§ **STATED EXERCISE**
Copy the listing below line for line, with no changes.

§ **MATERIALS PROVIDED**
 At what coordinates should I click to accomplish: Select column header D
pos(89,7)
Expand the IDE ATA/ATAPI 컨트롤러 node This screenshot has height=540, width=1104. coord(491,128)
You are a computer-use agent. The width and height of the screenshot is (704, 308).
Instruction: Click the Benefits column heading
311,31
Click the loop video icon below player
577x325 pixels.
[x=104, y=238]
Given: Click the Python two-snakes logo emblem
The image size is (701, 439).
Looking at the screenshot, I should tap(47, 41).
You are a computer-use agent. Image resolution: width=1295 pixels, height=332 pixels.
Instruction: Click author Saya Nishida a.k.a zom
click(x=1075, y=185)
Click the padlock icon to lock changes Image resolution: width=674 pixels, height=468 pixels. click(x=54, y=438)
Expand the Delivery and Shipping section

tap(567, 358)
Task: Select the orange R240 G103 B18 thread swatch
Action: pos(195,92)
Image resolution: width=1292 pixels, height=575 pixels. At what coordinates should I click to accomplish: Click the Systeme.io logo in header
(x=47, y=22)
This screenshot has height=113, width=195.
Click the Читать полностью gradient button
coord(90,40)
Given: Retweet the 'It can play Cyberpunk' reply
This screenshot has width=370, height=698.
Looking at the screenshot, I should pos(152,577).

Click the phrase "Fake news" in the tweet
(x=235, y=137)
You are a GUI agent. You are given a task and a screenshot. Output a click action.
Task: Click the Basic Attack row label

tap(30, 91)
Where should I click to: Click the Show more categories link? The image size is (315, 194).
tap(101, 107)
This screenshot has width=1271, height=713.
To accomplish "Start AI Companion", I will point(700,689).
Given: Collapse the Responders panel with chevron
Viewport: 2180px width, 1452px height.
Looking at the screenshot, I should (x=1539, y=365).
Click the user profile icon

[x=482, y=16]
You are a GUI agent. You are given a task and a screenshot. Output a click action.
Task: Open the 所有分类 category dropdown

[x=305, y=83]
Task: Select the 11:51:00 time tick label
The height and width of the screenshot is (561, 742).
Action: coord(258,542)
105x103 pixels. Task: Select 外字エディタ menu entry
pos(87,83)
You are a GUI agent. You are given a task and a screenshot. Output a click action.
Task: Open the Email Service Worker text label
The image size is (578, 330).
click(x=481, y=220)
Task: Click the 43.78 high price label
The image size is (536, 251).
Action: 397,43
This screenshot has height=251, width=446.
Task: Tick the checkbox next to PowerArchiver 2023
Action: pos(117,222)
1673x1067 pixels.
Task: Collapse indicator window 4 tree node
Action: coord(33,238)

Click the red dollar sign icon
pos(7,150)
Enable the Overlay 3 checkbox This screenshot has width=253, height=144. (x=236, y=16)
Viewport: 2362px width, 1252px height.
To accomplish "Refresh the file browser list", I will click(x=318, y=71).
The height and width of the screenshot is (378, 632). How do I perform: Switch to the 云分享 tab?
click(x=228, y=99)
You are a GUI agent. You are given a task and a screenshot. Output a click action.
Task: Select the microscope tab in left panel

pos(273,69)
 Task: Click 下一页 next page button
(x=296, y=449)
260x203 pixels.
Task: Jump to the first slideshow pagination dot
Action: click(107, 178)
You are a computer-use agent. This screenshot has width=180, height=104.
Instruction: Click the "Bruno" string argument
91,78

§ **THE RESULT**
 At what coordinates should I click to accomplish: Select column header D
pos(89,7)
Expand the IDE ATA/ATAPI 컨트롤러 node This screenshot has height=540, width=1104. coord(491,128)
You are a computer-use agent. The width and height of the screenshot is (704, 308).
Instruction: Click the Benefits column heading
311,31
Click the loop video icon below player
577x325 pixels.
[x=104, y=238]
Given: Click the Python two-snakes logo emblem
The image size is (701, 439).
Looking at the screenshot, I should tap(47, 41).
You are a computer-use agent. Image resolution: width=1295 pixels, height=332 pixels.
Instruction: Click author Saya Nishida a.k.a zom
click(x=1075, y=185)
Click the padlock icon to lock changes Image resolution: width=674 pixels, height=468 pixels. click(x=54, y=438)
Expand the Delivery and Shipping section

tap(567, 358)
Task: Select the orange R240 G103 B18 thread swatch
Action: pos(195,92)
Image resolution: width=1292 pixels, height=575 pixels. At what coordinates should I click to accomplish: Click the Systeme.io logo in header
(x=47, y=22)
This screenshot has height=113, width=195.
Click the Читать полностью gradient button
coord(90,40)
Given: Retweet the 'It can play Cyberpunk' reply
This screenshot has width=370, height=698.
Looking at the screenshot, I should pos(152,577).

Click the phrase "Fake news" in the tweet
(x=235, y=137)
You are a GUI agent. You are given a task and a screenshot. Output a click action.
Task: Click the Basic Attack row label

tap(30, 91)
Where should I click to: Click the Show more categories link? The image size is (315, 194).
tap(101, 107)
This screenshot has width=1271, height=713.
To accomplish "Start AI Companion", I will point(700,689).
Given: Collapse the Responders panel with chevron
Viewport: 2180px width, 1452px height.
Looking at the screenshot, I should (x=1539, y=365).
Click the user profile icon

[x=482, y=16]
You are a GUI agent. You are given a task and a screenshot. Output a click action.
Task: Open the 所有分类 category dropdown

[x=305, y=83]
Task: Select the 11:51:00 time tick label
The height and width of the screenshot is (561, 742).
Action: coord(258,542)
105x103 pixels. Task: Select 外字エディタ menu entry
pos(87,83)
You are a GUI agent. You are given a task and a screenshot. Output a click action.
Task: Open the Email Service Worker text label
The image size is (578, 330).
click(x=481, y=220)
Task: Click the 43.78 high price label
The image size is (536, 251).
Action: 397,43
This screenshot has height=251, width=446.
Task: Tick the checkbox next to PowerArchiver 2023
Action: pos(117,222)
1673x1067 pixels.
Task: Collapse indicator window 4 tree node
Action: coord(33,238)

Click the red dollar sign icon
pos(7,150)
Enable the Overlay 3 checkbox This screenshot has width=253, height=144. (x=236, y=16)
Viewport: 2362px width, 1252px height.
To accomplish "Refresh the file browser list", I will click(x=318, y=71).
The height and width of the screenshot is (378, 632). How do I perform: Switch to the 云分享 tab?
click(x=228, y=99)
You are a GUI agent. You are given a task and a screenshot. Output a click action.
Task: Select the microscope tab in left panel

pos(273,69)
 Task: Click 下一页 next page button
(x=296, y=449)
260x203 pixels.
Task: Jump to the first slideshow pagination dot
Action: click(107, 178)
You are a computer-use agent. This screenshot has width=180, height=104.
Instruction: Click the "Bruno" string argument
91,78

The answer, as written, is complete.